(Beginning of Records for processing)
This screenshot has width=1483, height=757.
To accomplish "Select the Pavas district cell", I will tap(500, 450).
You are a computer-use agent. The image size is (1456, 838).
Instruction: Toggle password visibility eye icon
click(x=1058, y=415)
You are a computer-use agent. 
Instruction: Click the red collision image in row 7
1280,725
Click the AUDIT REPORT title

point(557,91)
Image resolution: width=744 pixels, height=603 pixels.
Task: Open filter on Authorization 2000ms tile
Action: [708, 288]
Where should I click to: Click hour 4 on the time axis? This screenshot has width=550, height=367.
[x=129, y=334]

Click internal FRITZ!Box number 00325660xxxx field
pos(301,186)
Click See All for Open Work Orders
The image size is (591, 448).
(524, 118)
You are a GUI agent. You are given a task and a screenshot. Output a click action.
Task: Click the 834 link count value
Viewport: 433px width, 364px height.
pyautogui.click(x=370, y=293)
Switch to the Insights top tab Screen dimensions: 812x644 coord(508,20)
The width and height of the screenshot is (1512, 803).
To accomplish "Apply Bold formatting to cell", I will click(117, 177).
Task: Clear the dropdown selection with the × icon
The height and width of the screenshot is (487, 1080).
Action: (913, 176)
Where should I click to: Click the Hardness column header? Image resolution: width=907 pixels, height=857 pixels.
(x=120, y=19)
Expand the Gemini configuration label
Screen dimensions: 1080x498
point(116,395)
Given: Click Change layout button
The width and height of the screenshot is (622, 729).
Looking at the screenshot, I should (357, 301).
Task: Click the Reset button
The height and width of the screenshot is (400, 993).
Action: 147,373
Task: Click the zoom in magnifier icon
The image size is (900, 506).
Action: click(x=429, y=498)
(End of Records for processing)
◆ **Required action**
All of the entries should be output exactly as they appear above.

◆ **Answer area**
This screenshot has width=1483, height=757.
To accomplish "Select the Pavas district cell", I will tap(500, 450).
You are a computer-use agent. The image size is (1456, 838).
Instruction: Toggle password visibility eye icon
click(x=1058, y=415)
You are a computer-use agent. 
Instruction: Click the red collision image in row 7
1280,725
Click the AUDIT REPORT title

point(557,91)
Image resolution: width=744 pixels, height=603 pixels.
Task: Open filter on Authorization 2000ms tile
Action: [708, 288]
Where should I click to: Click hour 4 on the time axis? This screenshot has width=550, height=367.
[x=129, y=334]

Click internal FRITZ!Box number 00325660xxxx field
pos(301,186)
Click See All for Open Work Orders
The image size is (591, 448).
(524, 118)
You are a GUI agent. You are given a task and a screenshot. Output a click action.
Task: Click the 834 link count value
Viewport: 433px width, 364px height.
pyautogui.click(x=370, y=293)
Switch to the Insights top tab Screen dimensions: 812x644 coord(508,20)
The width and height of the screenshot is (1512, 803).
To accomplish "Apply Bold formatting to cell", I will click(117, 177).
Task: Clear the dropdown selection with the × icon
The height and width of the screenshot is (487, 1080).
Action: (913, 176)
Where should I click to: Click the Hardness column header? Image resolution: width=907 pixels, height=857 pixels.
(x=120, y=19)
Expand the Gemini configuration label
Screen dimensions: 1080x498
point(116,395)
Given: Click Change layout button
The width and height of the screenshot is (622, 729).
Looking at the screenshot, I should (357, 301).
Task: Click the Reset button
The height and width of the screenshot is (400, 993).
Action: 147,373
Task: Click the zoom in magnifier icon
The image size is (900, 506).
Action: click(x=429, y=498)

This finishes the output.